Richie studied her for a second—the stubborn set of her small jaw, the way her mittened hands were clenched in her lap like she was holding herself together.
Then he smirked, just enough to take the edge off.
“Yeah? Strong enough to carry me back down if my old-man knees give out?”
Stella’s eyes flicked to him, a tiny spark of mischief breaking through.
“I brought snacks in case I get hungry,” she deadpanned, patting the pocket of Bev’s oversized sweater. “You’d be gamey, but I’m very determined.”
Richie barked a startled laugh—genuine, loud enough that it echoed off the marquee.
“Wow. Dumped and appetizer-zoned in ten seconds flat.
Look—I know I said gamey, but that was bravado. Truth? I taste like burnt toast and bad decisions. You’d spit me out and sue for false advertising.

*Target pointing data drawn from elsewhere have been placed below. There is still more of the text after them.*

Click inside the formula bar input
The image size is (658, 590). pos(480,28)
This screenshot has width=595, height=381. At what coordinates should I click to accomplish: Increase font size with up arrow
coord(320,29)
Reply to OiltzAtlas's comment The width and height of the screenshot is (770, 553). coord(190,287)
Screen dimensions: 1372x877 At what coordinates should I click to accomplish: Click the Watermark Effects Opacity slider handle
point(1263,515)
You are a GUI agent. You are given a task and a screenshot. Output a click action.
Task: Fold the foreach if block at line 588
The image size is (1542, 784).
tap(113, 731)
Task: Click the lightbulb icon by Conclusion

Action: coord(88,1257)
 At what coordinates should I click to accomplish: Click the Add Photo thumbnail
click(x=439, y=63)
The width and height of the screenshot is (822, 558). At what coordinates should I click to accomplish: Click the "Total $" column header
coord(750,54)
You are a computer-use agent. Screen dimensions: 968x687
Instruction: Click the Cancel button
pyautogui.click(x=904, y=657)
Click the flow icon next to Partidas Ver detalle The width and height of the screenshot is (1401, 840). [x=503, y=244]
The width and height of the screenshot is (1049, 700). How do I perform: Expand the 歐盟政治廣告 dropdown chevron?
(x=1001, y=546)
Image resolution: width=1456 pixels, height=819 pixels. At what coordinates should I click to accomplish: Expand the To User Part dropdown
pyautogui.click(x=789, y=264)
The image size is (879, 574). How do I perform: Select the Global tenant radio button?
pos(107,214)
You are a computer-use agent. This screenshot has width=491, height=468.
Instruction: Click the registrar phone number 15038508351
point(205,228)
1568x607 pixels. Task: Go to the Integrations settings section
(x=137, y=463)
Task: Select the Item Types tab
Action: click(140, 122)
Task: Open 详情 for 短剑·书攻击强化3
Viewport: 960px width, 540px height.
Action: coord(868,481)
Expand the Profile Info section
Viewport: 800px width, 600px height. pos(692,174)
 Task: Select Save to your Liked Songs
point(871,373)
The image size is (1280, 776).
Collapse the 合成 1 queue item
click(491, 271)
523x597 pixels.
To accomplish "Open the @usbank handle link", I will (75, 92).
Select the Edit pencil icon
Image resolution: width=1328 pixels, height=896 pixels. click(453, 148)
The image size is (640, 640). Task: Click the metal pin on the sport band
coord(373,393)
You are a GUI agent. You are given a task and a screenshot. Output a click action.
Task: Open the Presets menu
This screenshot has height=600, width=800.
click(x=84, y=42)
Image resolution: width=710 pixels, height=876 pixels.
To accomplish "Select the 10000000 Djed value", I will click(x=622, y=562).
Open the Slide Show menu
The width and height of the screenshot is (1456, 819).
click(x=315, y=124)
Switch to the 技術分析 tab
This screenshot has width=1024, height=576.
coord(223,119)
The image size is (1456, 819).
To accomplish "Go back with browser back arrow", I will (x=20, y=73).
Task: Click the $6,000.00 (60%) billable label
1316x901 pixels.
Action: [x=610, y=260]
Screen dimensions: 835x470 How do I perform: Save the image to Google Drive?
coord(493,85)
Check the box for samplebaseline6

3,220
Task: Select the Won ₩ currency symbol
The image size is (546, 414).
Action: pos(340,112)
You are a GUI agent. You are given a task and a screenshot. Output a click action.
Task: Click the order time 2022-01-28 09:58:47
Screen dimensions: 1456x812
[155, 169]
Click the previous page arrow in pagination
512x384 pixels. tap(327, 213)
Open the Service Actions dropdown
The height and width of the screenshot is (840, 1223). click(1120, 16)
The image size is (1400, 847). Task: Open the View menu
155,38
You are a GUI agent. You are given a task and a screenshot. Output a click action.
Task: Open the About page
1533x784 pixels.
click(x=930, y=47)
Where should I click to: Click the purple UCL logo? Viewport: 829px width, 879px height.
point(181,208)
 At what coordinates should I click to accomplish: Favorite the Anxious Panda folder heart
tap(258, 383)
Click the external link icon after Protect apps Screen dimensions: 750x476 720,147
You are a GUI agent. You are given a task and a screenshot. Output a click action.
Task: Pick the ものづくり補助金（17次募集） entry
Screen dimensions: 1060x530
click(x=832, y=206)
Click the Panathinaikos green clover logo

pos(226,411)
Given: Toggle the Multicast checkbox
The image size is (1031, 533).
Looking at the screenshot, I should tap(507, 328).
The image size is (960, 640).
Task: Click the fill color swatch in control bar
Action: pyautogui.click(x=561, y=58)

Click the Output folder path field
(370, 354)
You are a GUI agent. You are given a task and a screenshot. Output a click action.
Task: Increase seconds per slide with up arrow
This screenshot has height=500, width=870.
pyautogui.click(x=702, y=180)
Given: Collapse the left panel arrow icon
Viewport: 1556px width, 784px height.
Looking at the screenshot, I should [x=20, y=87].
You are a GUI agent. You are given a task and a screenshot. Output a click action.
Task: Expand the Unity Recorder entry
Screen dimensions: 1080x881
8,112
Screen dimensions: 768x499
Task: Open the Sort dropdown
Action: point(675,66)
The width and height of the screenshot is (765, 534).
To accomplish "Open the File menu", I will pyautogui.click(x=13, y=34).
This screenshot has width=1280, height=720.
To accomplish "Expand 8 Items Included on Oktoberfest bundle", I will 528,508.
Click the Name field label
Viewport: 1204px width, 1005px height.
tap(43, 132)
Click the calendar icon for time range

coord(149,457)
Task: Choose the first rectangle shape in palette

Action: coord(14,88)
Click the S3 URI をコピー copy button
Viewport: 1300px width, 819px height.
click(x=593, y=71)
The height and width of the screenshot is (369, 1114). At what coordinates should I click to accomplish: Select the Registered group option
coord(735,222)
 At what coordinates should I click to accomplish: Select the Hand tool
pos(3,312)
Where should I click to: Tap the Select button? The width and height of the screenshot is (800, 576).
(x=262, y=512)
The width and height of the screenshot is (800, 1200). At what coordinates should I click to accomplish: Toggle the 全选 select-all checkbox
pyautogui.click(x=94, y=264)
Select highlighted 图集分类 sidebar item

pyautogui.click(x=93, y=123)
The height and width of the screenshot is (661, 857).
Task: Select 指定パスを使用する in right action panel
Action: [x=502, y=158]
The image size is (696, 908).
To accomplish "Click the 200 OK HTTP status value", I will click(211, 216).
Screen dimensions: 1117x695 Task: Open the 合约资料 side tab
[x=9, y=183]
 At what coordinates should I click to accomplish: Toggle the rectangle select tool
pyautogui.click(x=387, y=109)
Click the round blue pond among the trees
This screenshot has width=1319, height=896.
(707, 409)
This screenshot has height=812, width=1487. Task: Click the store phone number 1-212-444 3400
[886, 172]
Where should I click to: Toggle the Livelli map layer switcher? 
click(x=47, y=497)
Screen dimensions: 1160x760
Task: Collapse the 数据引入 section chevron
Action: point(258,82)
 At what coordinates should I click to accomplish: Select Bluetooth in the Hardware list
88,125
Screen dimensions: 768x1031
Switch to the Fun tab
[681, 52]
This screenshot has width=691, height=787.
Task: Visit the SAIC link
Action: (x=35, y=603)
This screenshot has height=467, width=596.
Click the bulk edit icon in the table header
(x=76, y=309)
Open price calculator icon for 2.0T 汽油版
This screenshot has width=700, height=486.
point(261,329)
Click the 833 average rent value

Save your appetite, tiny.”
Stella’s mouth twitched upward—just a little—but she leaned into his side anyway, small head resting against his coat.
“I know,” she murmured, softer now. “That’s why it’s easier tonight.”
Richie draped an arm around her shoulders—casual, protective—and didn’t say anything else.
They sat like that for a while—two small figures on a forgotten marquee, watching the town breathe beneath them.
No red balloons drifted past.
No wet laughter rose from the drains.
Just quiet wind, distant footsteps, and the soft crackle of the walkie when Mike checked in.
All pairs – 10:22 p.m.
The rendezvous at the kissing bridge was brief.
Everyone accounted for. No sightings. No taunts. No incidents.
Richie thumbed the walkie. “Rooftop crew reporting in. All clear. Also, we’re freezing. Permission to come down and raid the cocoa stash?”
Mike’s voice came back dry. “Granted. Rendezvous at the house. Bev’s already got the pot on.”
Stella smiled sleepily against Richie’s shoulder.
“See?” she mumbled. “Quiet night. Good job, everyone.”
Richie ruffled her hat. “Yeah. Good job, tiny air-traffic controller.”
He stood, scooped her up piggyback-style—she didn’t protest, just wrapped her arms around his neck and rested her cheek against his scarf.
“Hold on, commander. Time to get you home before Bev sends a search party.”
Stella yawned against his back. “Home sounds nice.”
Richie started down—careful, even though he still had no idea how they’d gotten up here in the first place.
Below, the other pairs were already moving toward the farmhouse—flashlight beams converging like slow stars.
No red balloons followed.
No shadows moved wrong.
Just six adults, one small girl, and a quiet town holding its breath.
For tonight, at least, the dark stayed quiet.